* _EXERCISE PROMPT_:
In the article on BRICS and anti-colonialism below, which countries has the French army been forced out of since 2020?

Anti-Colonialism, South–South Sovereignty, and the BRICS Project

Péter Pál Kránitz, Senior Research Fellow, HIIA
Eric Zalcman, Fellow, Brazil and Southern Cone, McLarty Associates

 

“A new wave of decolonization is rising,” claimed Russian President Vladimir Putin at the Valdai Discussion Club in September 2025. Within BRICS, the narrative of non-Westernism serves as a master discourse that frames the bloc as an advocate for a more inclusive and sovereign global order. Russia and China actively leverage a key side discourse, anti-colonialism—through military, economic, and infrastructure engagements—to position themselves as partners countering Western dominance. By contrast, India and Brazil emphasize sovereignty and South–South cooperation but avoid confrontative anti-Western rhetoric, reflecting historical experiences and economic interdependence. Overall, BRICS balances symbolic anti-colonial solidarity with pragmatic considerations, revealing a bloc that mobilizes identity and autonomy rhetorically while acting cautiously in practice, especially when it comes to defying American hegemony in the Western Hemisphere.

 

Anti-Colonialism and BRICS

BRICS is a loose coalition of countries from all over the world, pursuing strong economic cooperation and less coherent political coordination. It lacks a clearly defined political identity or shared values, such as the European Union’s “Europeanness” or “European values.” However, there are some focal points of the ideological struggle within the organization that may be identified as master narratives of an evolving ad hoc BRICS identity policy. One such narrative, a cluster of political identity discourses, is the notion of non-Westernism that portrays BRICS as “not Anti-Western, but non-Western.”[1] It is the idea that BRICS and its members strive for an inclusive and just multilateral system in the evolving multipolar world order as an alternative to the hegemony of existing Western-based and Western-oriented international structures. Most recently, it was highlighted by Chinese President Xi Jinping at the August 2025 summit of the Shanghai Cooperation Organization and by Russian President Vladimir Putin at the Valdai Discussion Club in September.[2] Even if some members attempt to water down this narrative to avoid being seen as too confrontative to the West, and the United States in particular—as Indian Prime Minister Narendra Modi does—each and every BRICS member state is pursuing a discursive agenda on greater sovereignty for the “Global East and South” against the historic dominion of the West.[3]

One key side discourse of this master narrative is anti-colonialism, a rhetoric with the ability to foster mass political mobilization against colonial rule and even the post-colonial influence of Britain, France, the United States, and other powers with imperial history in the formal colonies—some 85 percent of our world, from Africa all through Asia and the Americas.[4] This rhetoric is a powerful discursive tool in the hands of political actors that strive to challenge existing and traditional power relations in the Global East and South. As President Putin proclaimed at Valdai, “A new wave of decolonization is rising now, as former colonies are acquiring, in addition to statehood, also political, economic, cultural and world outlook sovereignty.”[5] Anti-colonial rhetoric is not new to Russian political discourse. Moscow has long exploited the powerful sentiments of decolonialization and anti-colonialization in its fields of influence beyond the post-Soviet space, most notably in the Middle East and Africa. Although Russian infiltration into the Dark Continent dates back to Soviet, and even imperial times, this historic struggle has recently achieved significant success in part precisely thanks to the power of the reinvented anti-colonialism of multipolarity.[6] While the French army has been forced out of Mali, Burkina Faso, Niger, and the Central African Republic since 2020, Russian mercenary groups—most notably the Wagner Group, now the Africa Corps—have been invited, and with them significant Russian capital and investments have also come, including joint ventures for gold refineries and nuclear reactors in Niger and Burkina Faso.

* _SOURCE MATERIAL_:
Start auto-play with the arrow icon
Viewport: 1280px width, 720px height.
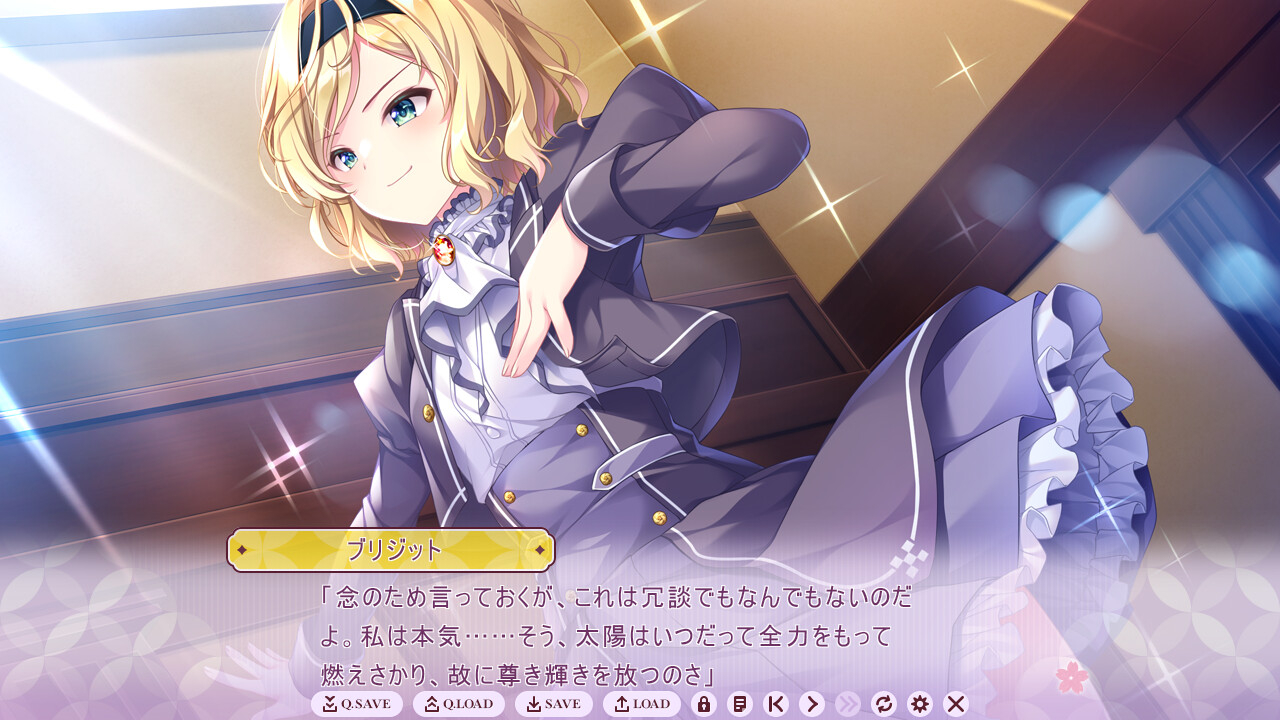click(811, 704)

* _RESULT OF THIS TASK_:
Mali, Burkina Faso, Niger, and the Central African Republic.